What the task asks | Output the entries below exactly, from the first line to the line holding "Given: Open the", both included.

—————

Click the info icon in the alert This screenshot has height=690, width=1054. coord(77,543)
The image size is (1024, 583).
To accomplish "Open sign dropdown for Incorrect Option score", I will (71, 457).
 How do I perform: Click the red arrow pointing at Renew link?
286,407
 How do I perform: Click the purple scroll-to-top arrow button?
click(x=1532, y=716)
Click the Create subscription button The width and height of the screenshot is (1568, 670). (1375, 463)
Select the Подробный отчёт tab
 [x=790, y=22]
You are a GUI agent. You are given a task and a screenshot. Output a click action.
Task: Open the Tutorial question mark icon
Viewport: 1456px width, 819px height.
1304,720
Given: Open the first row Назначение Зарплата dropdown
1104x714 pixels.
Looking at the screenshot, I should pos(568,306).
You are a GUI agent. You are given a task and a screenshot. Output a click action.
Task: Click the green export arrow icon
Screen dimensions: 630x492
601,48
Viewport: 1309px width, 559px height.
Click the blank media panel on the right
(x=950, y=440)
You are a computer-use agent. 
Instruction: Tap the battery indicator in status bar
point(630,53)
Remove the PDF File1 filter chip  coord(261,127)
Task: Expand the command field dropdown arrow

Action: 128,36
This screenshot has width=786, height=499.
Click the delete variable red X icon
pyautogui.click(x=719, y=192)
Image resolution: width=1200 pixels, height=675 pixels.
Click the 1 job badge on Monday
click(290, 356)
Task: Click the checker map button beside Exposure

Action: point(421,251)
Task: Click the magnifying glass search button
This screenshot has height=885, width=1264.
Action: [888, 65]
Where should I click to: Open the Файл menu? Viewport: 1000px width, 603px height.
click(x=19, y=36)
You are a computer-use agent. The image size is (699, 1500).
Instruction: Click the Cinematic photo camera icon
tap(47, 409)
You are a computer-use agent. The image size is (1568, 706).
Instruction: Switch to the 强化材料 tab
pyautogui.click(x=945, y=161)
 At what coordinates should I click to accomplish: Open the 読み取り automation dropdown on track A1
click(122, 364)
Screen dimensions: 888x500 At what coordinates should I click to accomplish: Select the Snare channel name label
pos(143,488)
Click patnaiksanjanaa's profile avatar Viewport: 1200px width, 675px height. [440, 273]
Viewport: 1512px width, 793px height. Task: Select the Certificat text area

—————

Exercise answer |
Click the info icon in the alert This screenshot has height=690, width=1054. coord(77,543)
The image size is (1024, 583).
To accomplish "Open sign dropdown for Incorrect Option score", I will (71, 457).
 How do I perform: Click the red arrow pointing at Renew link?
286,407
 How do I perform: Click the purple scroll-to-top arrow button?
click(x=1532, y=716)
Click the Create subscription button The width and height of the screenshot is (1568, 670). (1375, 463)
Select the Подробный отчёт tab
 [x=790, y=22]
You are a GUI agent. You are given a task and a screenshot. Output a click action.
Task: Open the Tutorial question mark icon
Viewport: 1456px width, 819px height.
1304,720
Given: Open the first row Назначение Зарплата dropdown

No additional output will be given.